▶ **What you are asked to do**
Reproduce the data below, substituting "Display size" for every instance of "Screen dimensions" and leaving all other text unchanged.

▶ **Records for processing**
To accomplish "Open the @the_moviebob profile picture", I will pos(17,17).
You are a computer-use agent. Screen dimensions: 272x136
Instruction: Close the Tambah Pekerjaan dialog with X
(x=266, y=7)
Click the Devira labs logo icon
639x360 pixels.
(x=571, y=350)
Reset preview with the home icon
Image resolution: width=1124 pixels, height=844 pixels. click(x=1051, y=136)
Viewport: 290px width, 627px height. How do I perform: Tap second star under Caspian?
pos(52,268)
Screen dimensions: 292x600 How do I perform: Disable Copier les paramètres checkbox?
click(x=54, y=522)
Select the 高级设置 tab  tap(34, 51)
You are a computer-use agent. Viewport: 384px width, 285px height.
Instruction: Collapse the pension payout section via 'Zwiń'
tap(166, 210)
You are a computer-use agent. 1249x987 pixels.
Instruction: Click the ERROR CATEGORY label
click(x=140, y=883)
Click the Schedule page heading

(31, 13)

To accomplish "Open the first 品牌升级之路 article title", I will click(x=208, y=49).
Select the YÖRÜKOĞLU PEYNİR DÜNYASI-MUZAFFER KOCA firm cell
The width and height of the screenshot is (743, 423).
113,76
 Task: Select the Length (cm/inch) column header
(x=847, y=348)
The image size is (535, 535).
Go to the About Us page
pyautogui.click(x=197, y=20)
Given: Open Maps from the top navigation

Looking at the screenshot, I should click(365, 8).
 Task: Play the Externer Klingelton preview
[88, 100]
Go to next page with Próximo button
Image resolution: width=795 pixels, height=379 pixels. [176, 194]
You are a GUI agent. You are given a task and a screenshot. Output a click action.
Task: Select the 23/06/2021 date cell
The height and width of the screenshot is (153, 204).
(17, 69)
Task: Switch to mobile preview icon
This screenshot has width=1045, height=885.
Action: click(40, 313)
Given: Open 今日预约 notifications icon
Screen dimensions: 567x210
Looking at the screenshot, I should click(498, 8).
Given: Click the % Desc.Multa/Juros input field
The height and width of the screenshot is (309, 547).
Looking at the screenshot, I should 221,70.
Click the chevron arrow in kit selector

▶ **Task response**
To accomplish "Open the @the_moviebob profile picture", I will pos(17,17).
You are a computer-use agent. Display size: 272x136
Instruction: Close the Tambah Pekerjaan dialog with X
(x=266, y=7)
Click the Devira labs logo icon
639x360 pixels.
(x=571, y=350)
Reset preview with the home icon
Image resolution: width=1124 pixels, height=844 pixels. click(x=1051, y=136)
Viewport: 290px width, 627px height. How do I perform: Tap second star under Caspian?
pos(52,268)
Display size: 292x600 How do I perform: Disable Copier les paramètres checkbox?
click(x=54, y=522)
Select the 高级设置 tab  tap(34, 51)
You are a computer-use agent. Viewport: 384px width, 285px height.
Instruction: Collapse the pension payout section via 'Zwiń'
tap(166, 210)
You are a computer-use agent. 1249x987 pixels.
Instruction: Click the ERROR CATEGORY label
click(x=140, y=883)
Click the Schedule page heading

(31, 13)

To accomplish "Open the first 品牌升级之路 article title", I will click(x=208, y=49).
Select the YÖRÜKOĞLU PEYNİR DÜNYASI-MUZAFFER KOCA firm cell
The width and height of the screenshot is (743, 423).
113,76
 Task: Select the Length (cm/inch) column header
(x=847, y=348)
The image size is (535, 535).
Go to the About Us page
pyautogui.click(x=197, y=20)
Given: Open Maps from the top navigation

Looking at the screenshot, I should click(365, 8).
 Task: Play the Externer Klingelton preview
[88, 100]
Go to next page with Próximo button
Image resolution: width=795 pixels, height=379 pixels. [176, 194]
You are a GUI agent. You are given a task and a screenshot. Output a click action.
Task: Select the 23/06/2021 date cell
The height and width of the screenshot is (153, 204).
(17, 69)
Task: Switch to mobile preview icon
This screenshot has width=1045, height=885.
Action: click(40, 313)
Given: Open 今日预约 notifications icon
Display size: 567x210
Looking at the screenshot, I should click(498, 8).
Given: Click the % Desc.Multa/Juros input field
The height and width of the screenshot is (309, 547).
Looking at the screenshot, I should 221,70.
Click the chevron arrow in kit selector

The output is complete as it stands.